Understanding Microgrids

Understanding Microgrids

Hurricanes have severely damaged transmission and distribution lines and caused millions of people to go without electricity for days.

Hurricane Maria wiped out the transmission and distribution lines in Puerto Rico. Superstorm Sandy did the same in New Jersey and New York states.

Proponents of wind and solar have called for replacing the existing grid with distributed generation and microgrids. They claim microgrids will prevent the outages and blackouts caused by storms that damage existing transmission and distribution lines.

For example, Dr. Jennie Stephens, the dean’s professor of sustainability science and policy at Northeastern University, wrote an article for the Wall Street Journal (WSJ) calling for the use of distributed generation and microgrids.

But what are microgrids?

Quoting from my earlier article on Puerto Rico:

“Essentially, a micro-grid is a self contained island within which there is power generation, distribution and storage. While self contained, its designed to operate as part of a larger grid.”

And how would a microgrid really operate?

The Ultimate Microgrid

The ultimate microgrid would consist of a single home with rooftop PV solar for generating electricity and storage, with this “home” microgrid connected to the surrounding grid.

Assuming this “home” microgrid had been located in New Jersey when superstorm Sandy rolled ashore in 2012, we can postulate what would have happened.

The surrounding grid would have been severely damaged and unable to supply the home, i.e., microgrid, with electricity.

The home with two Tesla Powerwall-2 batteries would have enough electricity stored in the batteries to allow the home to continue to operate during the storm and for about 12 hours afterwards, at which point the “home”microgrid would stop operating, i.e., go dead.

If cloudiness persisted for a few days the microgrid would not function and the home would remain without electricity until the sun started to shine. Of course the home could have installed enough storage to last for several days, but there would be a cost associated with that additional storage.

Here is a recap of the investment associated with the above microgrid, which would be capable of supplying electricity for two days. The PV roof top system is replaced every twenty years, while the batteries are replaced every ten years.

Item

Cost for first 20 years

PV rooftop solar system

$46,000

Two Powerwall-2 batteries for 24 hour supply

$28,000

Two Powerwall-2 batteries for additional 24 hour supply

$28,000

Total

$102,000

Note: Assumes roof area provides sufficient space for PV array to face due south. Any deviation results in additional costs.

PV solar system is 50% oversized to permit recharging of batteries when external grid is down.

PV rooftop solar costs from Nothing to Fear.

Battery costs are from the Tesla website.

These costs raise the question whether home owners are willing to pay $5,000 per year for electricity that now costs them around $2,000. (Using New Jersey’s average rate of 13 cents per kWh)

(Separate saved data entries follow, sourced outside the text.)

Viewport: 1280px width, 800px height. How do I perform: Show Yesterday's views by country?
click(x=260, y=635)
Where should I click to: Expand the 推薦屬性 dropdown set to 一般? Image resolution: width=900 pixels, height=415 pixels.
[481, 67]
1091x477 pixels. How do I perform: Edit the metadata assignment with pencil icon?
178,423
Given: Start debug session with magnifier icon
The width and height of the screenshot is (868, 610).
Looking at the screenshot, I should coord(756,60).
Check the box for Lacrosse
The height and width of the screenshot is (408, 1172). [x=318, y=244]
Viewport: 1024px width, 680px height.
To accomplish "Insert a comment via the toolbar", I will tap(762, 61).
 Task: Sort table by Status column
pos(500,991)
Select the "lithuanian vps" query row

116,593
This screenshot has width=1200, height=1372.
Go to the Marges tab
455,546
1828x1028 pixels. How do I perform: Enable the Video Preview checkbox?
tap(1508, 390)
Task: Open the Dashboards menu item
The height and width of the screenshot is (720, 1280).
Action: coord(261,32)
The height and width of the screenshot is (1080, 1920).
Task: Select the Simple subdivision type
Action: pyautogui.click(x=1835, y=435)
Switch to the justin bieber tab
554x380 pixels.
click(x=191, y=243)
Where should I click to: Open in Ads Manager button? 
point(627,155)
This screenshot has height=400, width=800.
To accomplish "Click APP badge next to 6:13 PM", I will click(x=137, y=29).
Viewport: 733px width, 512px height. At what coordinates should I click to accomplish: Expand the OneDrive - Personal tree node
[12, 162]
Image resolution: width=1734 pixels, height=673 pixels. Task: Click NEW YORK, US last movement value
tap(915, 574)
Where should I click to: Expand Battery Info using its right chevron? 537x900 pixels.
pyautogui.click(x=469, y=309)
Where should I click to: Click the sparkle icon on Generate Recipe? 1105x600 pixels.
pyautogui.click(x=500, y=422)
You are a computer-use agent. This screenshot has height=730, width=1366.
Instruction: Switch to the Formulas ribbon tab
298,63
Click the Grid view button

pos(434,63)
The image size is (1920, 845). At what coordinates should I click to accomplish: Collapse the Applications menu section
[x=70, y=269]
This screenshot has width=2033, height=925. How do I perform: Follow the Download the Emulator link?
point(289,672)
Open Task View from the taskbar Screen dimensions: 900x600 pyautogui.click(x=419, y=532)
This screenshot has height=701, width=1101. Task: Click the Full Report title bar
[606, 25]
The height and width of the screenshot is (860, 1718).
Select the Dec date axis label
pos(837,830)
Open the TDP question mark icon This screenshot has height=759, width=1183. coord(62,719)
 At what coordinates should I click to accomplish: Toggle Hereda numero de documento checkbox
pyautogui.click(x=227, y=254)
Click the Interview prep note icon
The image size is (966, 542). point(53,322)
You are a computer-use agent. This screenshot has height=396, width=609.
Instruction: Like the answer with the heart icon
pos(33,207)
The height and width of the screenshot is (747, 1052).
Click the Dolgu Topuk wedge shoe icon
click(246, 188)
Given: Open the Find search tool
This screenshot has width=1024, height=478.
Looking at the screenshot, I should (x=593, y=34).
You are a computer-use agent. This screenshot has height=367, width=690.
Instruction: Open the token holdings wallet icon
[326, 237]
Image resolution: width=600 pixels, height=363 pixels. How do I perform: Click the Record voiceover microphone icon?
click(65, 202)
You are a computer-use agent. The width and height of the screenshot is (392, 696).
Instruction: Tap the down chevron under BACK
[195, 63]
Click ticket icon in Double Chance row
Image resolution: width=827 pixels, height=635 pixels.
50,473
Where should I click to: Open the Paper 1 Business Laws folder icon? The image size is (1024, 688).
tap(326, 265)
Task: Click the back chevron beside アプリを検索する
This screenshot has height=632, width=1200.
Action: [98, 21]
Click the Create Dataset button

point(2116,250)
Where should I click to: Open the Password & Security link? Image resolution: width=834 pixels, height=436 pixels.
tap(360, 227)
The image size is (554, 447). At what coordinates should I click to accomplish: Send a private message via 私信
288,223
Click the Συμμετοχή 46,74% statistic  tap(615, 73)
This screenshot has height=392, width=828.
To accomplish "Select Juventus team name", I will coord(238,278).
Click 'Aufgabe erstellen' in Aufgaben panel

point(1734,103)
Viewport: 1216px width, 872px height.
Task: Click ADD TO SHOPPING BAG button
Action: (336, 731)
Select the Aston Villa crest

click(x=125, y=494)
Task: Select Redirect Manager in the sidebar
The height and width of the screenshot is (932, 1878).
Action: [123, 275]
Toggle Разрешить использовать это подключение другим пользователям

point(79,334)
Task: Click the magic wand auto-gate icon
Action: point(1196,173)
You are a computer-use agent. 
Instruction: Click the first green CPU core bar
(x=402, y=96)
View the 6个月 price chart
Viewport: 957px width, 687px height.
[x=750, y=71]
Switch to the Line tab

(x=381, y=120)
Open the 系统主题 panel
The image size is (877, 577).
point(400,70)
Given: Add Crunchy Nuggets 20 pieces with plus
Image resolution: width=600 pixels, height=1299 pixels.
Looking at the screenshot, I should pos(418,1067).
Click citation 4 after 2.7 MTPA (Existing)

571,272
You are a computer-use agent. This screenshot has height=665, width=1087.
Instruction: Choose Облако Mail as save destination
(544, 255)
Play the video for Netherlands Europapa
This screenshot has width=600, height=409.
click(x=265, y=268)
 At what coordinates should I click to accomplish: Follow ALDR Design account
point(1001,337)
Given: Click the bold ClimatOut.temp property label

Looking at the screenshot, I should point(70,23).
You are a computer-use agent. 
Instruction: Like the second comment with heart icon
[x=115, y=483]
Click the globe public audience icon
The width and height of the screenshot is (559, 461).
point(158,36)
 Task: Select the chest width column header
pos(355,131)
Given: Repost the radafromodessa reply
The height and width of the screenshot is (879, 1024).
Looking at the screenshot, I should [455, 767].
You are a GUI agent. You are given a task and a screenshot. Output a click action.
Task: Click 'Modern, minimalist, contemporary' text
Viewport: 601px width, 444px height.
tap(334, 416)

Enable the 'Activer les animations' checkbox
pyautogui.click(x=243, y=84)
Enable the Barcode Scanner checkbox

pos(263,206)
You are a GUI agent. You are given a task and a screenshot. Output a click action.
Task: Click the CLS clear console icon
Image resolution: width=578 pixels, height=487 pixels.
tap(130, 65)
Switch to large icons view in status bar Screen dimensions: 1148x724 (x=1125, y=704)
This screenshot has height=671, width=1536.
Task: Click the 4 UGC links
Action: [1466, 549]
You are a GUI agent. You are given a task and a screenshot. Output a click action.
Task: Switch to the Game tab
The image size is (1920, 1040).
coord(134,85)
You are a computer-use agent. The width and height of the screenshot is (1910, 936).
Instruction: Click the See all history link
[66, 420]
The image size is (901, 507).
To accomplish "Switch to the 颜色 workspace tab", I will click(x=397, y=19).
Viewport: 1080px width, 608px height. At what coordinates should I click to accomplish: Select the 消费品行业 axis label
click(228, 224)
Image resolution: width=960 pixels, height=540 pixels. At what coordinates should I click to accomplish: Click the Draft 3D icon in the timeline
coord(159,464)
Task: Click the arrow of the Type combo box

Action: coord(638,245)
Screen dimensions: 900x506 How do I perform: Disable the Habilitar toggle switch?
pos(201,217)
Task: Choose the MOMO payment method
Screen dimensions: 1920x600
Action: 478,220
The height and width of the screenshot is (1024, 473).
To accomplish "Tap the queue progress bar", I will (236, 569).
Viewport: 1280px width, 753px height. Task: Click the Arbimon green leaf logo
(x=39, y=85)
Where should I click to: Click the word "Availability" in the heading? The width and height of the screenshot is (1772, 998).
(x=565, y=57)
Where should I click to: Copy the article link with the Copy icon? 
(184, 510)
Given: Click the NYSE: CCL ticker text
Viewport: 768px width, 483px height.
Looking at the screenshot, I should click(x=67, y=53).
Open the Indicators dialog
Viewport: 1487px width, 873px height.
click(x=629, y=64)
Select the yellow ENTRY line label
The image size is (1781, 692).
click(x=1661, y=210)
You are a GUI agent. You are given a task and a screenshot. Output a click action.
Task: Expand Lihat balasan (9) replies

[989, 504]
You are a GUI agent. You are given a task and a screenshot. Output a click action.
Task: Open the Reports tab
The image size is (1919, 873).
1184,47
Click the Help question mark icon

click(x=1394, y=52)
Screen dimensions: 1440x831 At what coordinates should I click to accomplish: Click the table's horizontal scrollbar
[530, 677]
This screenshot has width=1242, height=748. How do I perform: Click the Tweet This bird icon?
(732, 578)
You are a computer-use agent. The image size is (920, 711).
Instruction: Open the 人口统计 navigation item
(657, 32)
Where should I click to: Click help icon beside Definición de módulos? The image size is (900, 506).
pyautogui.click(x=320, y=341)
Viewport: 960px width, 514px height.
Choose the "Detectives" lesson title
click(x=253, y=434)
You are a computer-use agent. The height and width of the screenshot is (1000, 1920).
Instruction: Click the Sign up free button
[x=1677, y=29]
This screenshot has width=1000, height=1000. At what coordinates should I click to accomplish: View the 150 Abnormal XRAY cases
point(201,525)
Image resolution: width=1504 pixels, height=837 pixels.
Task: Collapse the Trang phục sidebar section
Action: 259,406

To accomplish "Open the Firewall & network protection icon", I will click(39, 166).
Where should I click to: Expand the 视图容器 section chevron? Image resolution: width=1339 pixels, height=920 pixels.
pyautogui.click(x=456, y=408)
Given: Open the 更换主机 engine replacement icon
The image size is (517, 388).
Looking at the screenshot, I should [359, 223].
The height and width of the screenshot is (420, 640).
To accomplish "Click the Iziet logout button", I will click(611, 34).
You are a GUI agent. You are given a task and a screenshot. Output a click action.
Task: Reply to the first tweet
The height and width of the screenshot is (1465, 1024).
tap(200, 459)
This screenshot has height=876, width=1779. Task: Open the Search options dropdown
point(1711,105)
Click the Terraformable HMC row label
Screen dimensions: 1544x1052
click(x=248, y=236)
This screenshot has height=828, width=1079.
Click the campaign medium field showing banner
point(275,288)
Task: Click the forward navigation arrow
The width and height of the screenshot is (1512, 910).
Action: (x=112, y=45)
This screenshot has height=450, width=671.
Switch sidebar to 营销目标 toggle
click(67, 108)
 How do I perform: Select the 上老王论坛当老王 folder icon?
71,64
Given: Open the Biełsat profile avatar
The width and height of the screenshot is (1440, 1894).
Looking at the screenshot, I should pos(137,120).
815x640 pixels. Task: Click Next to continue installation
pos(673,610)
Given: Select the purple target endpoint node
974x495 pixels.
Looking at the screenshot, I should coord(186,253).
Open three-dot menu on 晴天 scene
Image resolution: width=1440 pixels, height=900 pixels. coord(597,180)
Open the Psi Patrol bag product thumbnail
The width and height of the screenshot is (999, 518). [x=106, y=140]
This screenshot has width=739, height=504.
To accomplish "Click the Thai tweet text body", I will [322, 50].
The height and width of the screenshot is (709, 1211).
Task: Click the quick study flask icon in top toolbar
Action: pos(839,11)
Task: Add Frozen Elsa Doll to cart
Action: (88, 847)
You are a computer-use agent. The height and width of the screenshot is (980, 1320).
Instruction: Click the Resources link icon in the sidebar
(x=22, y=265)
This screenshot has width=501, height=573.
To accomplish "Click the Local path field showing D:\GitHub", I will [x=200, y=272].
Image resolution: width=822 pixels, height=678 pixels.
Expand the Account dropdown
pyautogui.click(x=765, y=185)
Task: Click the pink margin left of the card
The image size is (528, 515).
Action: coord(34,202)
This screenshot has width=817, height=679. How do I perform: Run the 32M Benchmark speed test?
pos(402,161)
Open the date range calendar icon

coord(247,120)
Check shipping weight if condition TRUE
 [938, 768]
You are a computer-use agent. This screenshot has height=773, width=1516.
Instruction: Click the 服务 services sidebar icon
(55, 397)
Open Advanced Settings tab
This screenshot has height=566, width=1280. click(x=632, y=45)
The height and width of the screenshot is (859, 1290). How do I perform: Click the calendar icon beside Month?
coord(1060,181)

If the external grid’s transmission and distribution lines aren’t repaired within 24 hours after the hurricane, the microgrid would be down and unable to supply electricity unless the sun was shining. If there were more cloudy days the “home” microgrid would remain down.

The above house-centric microgrid cannot operate in isolation from the main grid, with the home going off grid, since there will be periods where cloudiness extends for several days.

During periods of cloudiness, electricity must be available from the main grid to power the home and allow for the recharging of batteries. If the main grid is not available there would be a need for considerably more storage, or adding power generation at the home with natural gas, if available … Or being willing to do without electricity.

Larger Microgrid

But what about a larger microgrid extending over several counties and a larger area?

In this alternate scenario with a larger microgrid, there would be a centrally located distributed generation source, which could be solar, natural gas, or wind, with distribution lines radiating from the power generation site to the homes and businesses within the microgrid.

When superstorm Sandy or hurricane Maria arrive, or similar storms with new names, the distribution lines within the microgrid will be leveled, as will the transmission and distribution lines from the centralized grid within which the microgrid operates.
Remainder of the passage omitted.